Por eso, para responder a los desequilibrios macroeconómicos del mercado, que amenazan hoy visiblemente hasta la propia existencia del ser humano en la tierra, hay que seguir buscando la solución que ya no se puede esperar de algún automatismo del mercado en el interior del mercado. Pero este mercado tiene que ser un mercado  sistemáticamente intervenido para hacer posible una respuesta racional y suficiente a estos desequilibrios macroeconómicos.


[1] Morgenstern, Oskar: Vollkommene Voraussicht und wirtschaftliches Gleichgewicht. (Previsión perfecta y equilibrio económico).

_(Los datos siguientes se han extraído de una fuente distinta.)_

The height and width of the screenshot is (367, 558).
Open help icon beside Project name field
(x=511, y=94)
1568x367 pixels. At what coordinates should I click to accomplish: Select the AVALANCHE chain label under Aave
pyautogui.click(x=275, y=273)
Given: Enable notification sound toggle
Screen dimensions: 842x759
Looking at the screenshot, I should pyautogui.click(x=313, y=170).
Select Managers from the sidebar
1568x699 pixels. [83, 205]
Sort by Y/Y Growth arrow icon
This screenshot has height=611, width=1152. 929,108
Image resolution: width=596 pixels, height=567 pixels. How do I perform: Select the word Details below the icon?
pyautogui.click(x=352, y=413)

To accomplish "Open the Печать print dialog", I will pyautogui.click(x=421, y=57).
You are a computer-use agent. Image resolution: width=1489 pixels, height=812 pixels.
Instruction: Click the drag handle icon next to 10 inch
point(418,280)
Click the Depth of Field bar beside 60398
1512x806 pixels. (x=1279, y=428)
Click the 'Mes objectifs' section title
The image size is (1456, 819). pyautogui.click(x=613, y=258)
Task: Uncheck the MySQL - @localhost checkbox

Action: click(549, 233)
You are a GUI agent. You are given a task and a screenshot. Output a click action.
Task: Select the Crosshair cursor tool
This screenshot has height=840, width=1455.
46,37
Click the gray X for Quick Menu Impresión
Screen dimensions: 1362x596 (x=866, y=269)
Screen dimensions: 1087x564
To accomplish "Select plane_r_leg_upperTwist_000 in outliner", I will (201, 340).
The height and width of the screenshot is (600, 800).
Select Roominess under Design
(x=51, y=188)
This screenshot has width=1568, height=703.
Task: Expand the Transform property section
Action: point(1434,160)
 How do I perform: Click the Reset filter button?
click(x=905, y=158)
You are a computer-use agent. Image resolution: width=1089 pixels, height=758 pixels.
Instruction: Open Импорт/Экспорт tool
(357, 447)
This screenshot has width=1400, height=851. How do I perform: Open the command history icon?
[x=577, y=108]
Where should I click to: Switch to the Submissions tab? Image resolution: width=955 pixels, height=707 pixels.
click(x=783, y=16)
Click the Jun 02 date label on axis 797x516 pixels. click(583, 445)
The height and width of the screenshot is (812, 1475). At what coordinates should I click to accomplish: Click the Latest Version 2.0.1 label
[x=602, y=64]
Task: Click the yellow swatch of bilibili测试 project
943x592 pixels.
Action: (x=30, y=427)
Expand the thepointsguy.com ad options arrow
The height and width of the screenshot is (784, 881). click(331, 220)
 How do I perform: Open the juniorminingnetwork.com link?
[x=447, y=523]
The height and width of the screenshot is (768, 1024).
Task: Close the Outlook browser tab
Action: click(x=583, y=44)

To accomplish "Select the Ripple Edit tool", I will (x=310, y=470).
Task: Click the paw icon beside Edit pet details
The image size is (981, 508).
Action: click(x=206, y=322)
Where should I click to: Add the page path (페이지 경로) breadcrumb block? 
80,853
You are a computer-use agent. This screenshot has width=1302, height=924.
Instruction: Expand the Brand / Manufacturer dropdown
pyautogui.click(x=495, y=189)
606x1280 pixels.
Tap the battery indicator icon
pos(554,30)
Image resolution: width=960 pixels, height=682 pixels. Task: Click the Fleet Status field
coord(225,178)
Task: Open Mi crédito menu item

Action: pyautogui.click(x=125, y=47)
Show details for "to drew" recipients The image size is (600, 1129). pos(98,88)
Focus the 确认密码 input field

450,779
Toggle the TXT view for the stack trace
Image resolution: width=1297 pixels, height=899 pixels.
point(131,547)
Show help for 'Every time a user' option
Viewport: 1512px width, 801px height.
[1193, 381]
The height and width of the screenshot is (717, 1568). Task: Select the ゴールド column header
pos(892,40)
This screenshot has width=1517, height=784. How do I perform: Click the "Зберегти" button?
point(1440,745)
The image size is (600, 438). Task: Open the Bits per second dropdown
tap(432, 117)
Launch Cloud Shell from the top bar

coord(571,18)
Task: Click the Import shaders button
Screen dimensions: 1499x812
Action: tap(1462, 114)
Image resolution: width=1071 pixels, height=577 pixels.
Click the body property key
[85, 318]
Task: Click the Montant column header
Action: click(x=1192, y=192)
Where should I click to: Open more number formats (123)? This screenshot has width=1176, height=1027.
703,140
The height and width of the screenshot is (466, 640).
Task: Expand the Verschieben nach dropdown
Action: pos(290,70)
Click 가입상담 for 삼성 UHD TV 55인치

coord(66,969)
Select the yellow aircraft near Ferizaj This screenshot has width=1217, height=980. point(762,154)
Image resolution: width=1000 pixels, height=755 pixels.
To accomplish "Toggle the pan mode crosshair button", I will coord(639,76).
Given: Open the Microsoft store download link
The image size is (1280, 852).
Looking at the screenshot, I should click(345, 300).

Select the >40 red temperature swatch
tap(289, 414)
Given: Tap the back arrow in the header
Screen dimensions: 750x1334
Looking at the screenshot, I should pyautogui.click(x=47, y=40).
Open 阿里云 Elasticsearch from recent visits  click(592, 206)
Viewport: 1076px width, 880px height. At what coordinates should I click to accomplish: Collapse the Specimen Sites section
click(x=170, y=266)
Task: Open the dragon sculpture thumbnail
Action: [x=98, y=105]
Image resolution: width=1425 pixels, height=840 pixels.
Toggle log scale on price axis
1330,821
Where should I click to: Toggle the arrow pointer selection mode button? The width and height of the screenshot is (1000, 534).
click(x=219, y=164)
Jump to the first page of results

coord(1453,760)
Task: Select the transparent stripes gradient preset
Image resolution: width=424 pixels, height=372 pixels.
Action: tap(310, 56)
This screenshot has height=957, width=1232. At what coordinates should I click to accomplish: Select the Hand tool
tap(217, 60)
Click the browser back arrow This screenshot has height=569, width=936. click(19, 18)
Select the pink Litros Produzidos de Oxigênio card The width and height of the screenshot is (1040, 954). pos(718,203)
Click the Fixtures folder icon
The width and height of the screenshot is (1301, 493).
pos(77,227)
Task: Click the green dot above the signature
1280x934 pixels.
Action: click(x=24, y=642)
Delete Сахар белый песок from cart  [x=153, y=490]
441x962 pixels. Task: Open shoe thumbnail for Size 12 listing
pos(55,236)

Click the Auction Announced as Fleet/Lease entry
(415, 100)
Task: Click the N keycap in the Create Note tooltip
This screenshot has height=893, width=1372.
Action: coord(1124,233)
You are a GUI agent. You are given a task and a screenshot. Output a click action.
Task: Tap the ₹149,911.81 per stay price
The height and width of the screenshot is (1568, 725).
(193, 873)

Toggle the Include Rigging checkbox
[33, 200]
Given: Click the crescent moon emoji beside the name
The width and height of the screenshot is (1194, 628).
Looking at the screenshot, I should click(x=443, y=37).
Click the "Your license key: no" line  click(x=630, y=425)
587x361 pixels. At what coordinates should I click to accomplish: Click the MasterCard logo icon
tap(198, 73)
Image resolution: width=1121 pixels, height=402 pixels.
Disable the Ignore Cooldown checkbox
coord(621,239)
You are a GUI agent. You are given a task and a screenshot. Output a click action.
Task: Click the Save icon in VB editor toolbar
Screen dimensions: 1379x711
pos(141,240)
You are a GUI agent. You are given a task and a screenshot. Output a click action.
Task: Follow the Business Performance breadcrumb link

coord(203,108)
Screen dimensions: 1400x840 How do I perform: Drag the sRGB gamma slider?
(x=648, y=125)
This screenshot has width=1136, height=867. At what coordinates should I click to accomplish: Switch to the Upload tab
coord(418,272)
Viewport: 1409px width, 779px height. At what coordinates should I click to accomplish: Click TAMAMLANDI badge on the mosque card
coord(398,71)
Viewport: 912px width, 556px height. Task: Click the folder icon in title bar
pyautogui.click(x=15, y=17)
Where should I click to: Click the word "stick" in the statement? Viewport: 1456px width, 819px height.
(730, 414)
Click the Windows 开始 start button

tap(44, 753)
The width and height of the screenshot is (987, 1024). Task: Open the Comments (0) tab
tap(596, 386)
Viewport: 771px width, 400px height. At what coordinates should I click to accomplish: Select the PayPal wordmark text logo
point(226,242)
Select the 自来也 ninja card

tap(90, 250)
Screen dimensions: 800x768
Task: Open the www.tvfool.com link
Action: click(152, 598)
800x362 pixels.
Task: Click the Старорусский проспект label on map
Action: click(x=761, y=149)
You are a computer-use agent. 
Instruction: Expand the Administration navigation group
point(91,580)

En: Albert, Hans (Hrgb) Theorie und Realität. Tübingen, 1964. De: Zeitschrift für Nationalökonomie. VI. Band, Wien,1935. S.267

[2] Morgenstern, op.cit S.257

[3] Hayek, Friedrich A.: Individualismus und wirtschaftliche Ordnung. Zürich, 1952. p. p.127/128

[4] Hayek, Friedrich A.: Individualismus und wirtschaftliche Ordnung. Zürich, 1952. S. 75/76

[5] ver: JORGE VERGARA ESTÉVEZ: MERCADO Y SOCIEDAD: LA UTOPÍA POLÍTICA DE FRIEDRICH HAYEK. UNIVERSIDAD UNIMINUTO Y CLACSO 2014

[6] Hayek, Friedrich A.: La fatal arrogancia. Los errores del socialismo. Unbióm Editorial, Madrid, 1990. (Hayek, Friedrich A.: La fatal arrogancia. Los errores del socialismo. Unbióm Editorial, Madrid, 1990. p. 125/126 (The fatal conceit: The Error of Socialism. (The collected Works of Friedrich August Hayek, Volume I) Chicago University Press, 1988).  

[7] mayo de 1980 el Grupo de Santa Fe que preparó la campaña electoral de Reagan

[8] Karl Polanyi, The Great Transformation[1] (1944) -traducción española: La gran transformación[2], Madrid, La Piqueta, 1989.

[9]  Hay otro autor que es interesante respecto a la teoría de las intervenciones necesarias. Se trata de Walter Eucken. Ver: Walter Eucken: Die Grundlagen der Nationalökonomie. Fischer, Jena 1940. Walter Eucken: Grundsätze der Wirtschaftspolitik. Francke, Bern [u. a.] 1952

[10] Marx, El Capital, FCE, I. p. 423/424. He corregido la traducción según el texto original.